What is required: Repeat every one of the rows below word for word, changing nothing.

[Rows from a pointing dataset]
== == ==

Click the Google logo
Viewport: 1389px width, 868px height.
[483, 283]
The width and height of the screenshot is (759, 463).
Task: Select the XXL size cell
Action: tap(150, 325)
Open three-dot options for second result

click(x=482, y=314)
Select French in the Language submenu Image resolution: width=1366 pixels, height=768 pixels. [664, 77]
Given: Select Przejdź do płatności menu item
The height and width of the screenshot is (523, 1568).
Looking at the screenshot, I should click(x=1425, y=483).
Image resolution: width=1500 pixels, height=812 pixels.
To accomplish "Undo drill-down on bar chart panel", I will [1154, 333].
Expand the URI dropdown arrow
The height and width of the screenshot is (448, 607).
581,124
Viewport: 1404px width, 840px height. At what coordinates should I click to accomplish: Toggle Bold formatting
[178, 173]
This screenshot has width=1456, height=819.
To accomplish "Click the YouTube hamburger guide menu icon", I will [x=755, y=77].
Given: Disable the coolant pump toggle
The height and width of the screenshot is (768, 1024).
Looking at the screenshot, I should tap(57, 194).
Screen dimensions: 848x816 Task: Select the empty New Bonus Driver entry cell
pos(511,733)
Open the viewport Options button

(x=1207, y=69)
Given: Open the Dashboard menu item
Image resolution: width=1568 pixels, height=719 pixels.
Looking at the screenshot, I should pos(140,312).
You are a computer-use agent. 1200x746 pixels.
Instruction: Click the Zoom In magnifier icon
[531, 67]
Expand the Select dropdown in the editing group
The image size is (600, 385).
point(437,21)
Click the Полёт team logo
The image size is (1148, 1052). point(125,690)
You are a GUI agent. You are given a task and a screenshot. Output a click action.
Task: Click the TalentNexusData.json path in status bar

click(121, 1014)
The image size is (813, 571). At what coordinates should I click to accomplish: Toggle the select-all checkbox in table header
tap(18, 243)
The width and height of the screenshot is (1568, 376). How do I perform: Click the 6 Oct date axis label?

== == ==

Task answer:
Click the Google logo
Viewport: 1389px width, 868px height.
[483, 283]
The width and height of the screenshot is (759, 463).
Task: Select the XXL size cell
Action: tap(150, 325)
Open three-dot options for second result

click(x=482, y=314)
Select French in the Language submenu Image resolution: width=1366 pixels, height=768 pixels. [664, 77]
Given: Select Przejdź do płatności menu item
The height and width of the screenshot is (523, 1568).
Looking at the screenshot, I should click(x=1425, y=483).
Image resolution: width=1500 pixels, height=812 pixels.
To accomplish "Undo drill-down on bar chart panel", I will [1154, 333].
Expand the URI dropdown arrow
The height and width of the screenshot is (448, 607).
581,124
Viewport: 1404px width, 840px height. At what coordinates should I click to accomplish: Toggle Bold formatting
[178, 173]
This screenshot has width=1456, height=819.
To accomplish "Click the YouTube hamburger guide menu icon", I will [x=755, y=77].
Given: Disable the coolant pump toggle
The height and width of the screenshot is (768, 1024).
Looking at the screenshot, I should tap(57, 194).
Screen dimensions: 848x816 Task: Select the empty New Bonus Driver entry cell
pos(511,733)
Open the viewport Options button

(x=1207, y=69)
Given: Open the Dashboard menu item
Image resolution: width=1568 pixels, height=719 pixels.
Looking at the screenshot, I should pos(140,312).
You are a computer-use agent. 1200x746 pixels.
Instruction: Click the Zoom In magnifier icon
[531, 67]
Expand the Select dropdown in the editing group
The image size is (600, 385).
point(437,21)
Click the Полёт team logo
The image size is (1148, 1052). point(125,690)
You are a GUI agent. You are given a task and a screenshot. Output a click action.
Task: Click the TalentNexusData.json path in status bar

click(121, 1014)
The image size is (813, 571). At what coordinates should I click to accomplish: Toggle the select-all checkbox in table header
tap(18, 243)
The width and height of the screenshot is (1568, 376). How do I perform: Click the 6 Oct date axis label?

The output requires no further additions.